実際にプレイしている選手だけはでなくて、観ている人までそこまで熱狂し楽しめるのはなぜなのでしょうか。

 その大きな要因として、「感情移入」というものが大きく関わっているように思います。

例えば、オリンピックのようなスポーツの世界大会でそれを観ている人が選手を懸命に応援するのは、多くの場合、選手と自分が同じ国の人間だからです。

他の国の選手と違って、その選手を自分と近い存在として感情移入するから応援するのであって、その選手を言わば自分の身内のように感じているということです。

 逆に、人は感情移入していないものに対してそこまで熱く応援する気にはなりません。例えば、オリンピックでエジプトの選手を熱狂的に応援する日本人というのはあまりいないでしょう。

それは一般的に日本とエジプトの接点が少なく、エジプトの選手に日本人が感情移入す る要素があまりないためです。

 そのように、私たちは対象に感情移入することによって、そのチームや選手が勝てば自分の身内が勝ったように嬉しく感じますし、その選手が負けると自分の身内が負けたかのように悲しんだり悔しく感じたりします。

 

勝利に喜び負けに対して怒る観戦者の深層心理

 ところが、この感情移入というものが時に勘違いを生んでいると感じます。

 当たり前な話ですが、そもそもスポーツで勝ったり負けたりするのは当事者である選手であって、それを観ている人ではありません。

どんなに観る人が感情移入したところで、客観的にはその選手と観ている人とは何の繫がりもありません。

その選手が観ている人と同じ学校出身の選手だろうが、それが自分の地元に居を構えているチームだろうが、本当は選手と観ている人とは何も関係がないというのが厳然たる事実なのです。

 それにもかかわらず、多くの人がスポーツの大きな大会で自国の選手やチームが勝つと「我が国の誇りだ」と興奮して大喜びしたり、負けると怒って選手を強く批判したりしている姿は、ちょっと変ではないかと感じます。

なぜなら繰り返しますが、選手と観ている人との間には本当は何の繋がりもないからです。

 よくスポーツでは、選手に本気で怒って野次を飛ばす観客がいますが、正直なところ選手からしてみれば「人の仕事に対してどうこう言ってないで、自分の仕事や人生について心配したらどうか」という思いもあるのではないでしょうか。

私が選手だったらそう思うかもしれません。

 

 このように、本来自分と何の関係もないはずの選手の勝利や敗北に対して、観る人が誇りに感じたり怒ったりするのは、実はその選手が勝った時にその勝利に便乗して自分も勝った気分を味わいたいし、選手と同じ国の人間である自分も優秀だと思いたいからなのではないでしょうか。

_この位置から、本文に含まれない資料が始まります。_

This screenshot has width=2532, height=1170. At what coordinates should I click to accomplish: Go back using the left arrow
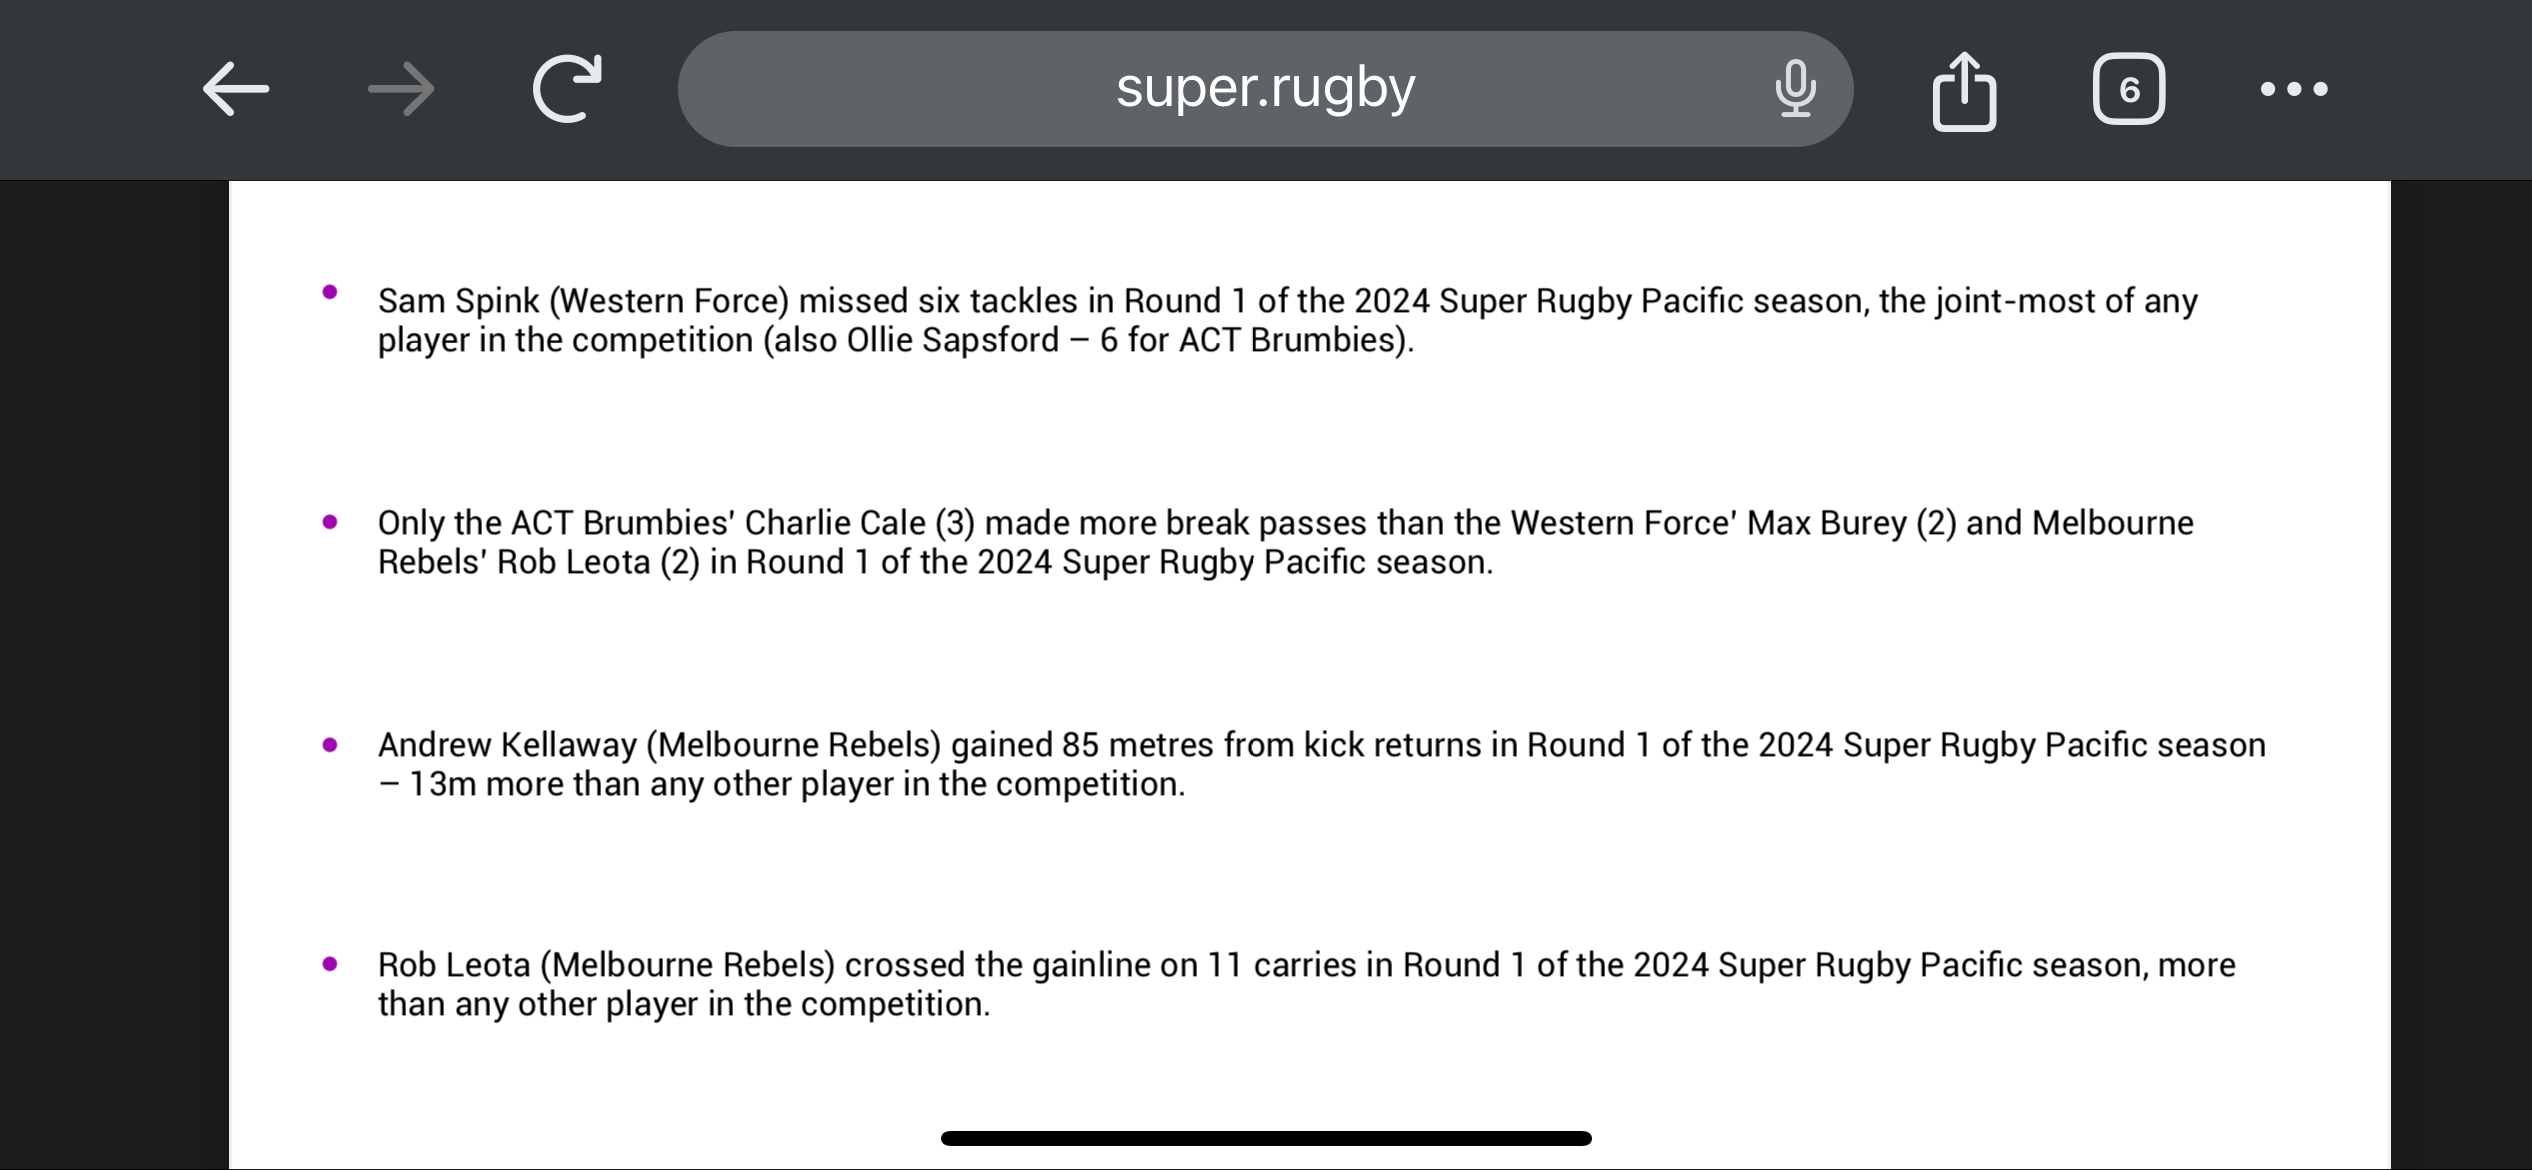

そのように他人の勝利にタダ乗りする行為は、当事者である選手のように苦しい鍛錬や努力も必要ありません。手軽に自分たちも勝利の栄光の気分を味わえるので大勢に人気があります。

 しかしそれは錯覚に過ぎず、当事者ではない自分は選手と違って何かを成し遂げたわけではなく、何も成長したわけではありません。

 ですから、スポーツでどこかの選手やチームが優秀な成績を収めた時、それは選手にとっては努力が報われた喜ばしい出来事でしょうが、それを観ている人たちが勝った気分になったり誇らしい気分になったりするというのは、どうも少し違うのではないかという気がします。

それはしょせん他人事、他人の人生における出来事に過ぎないのですから。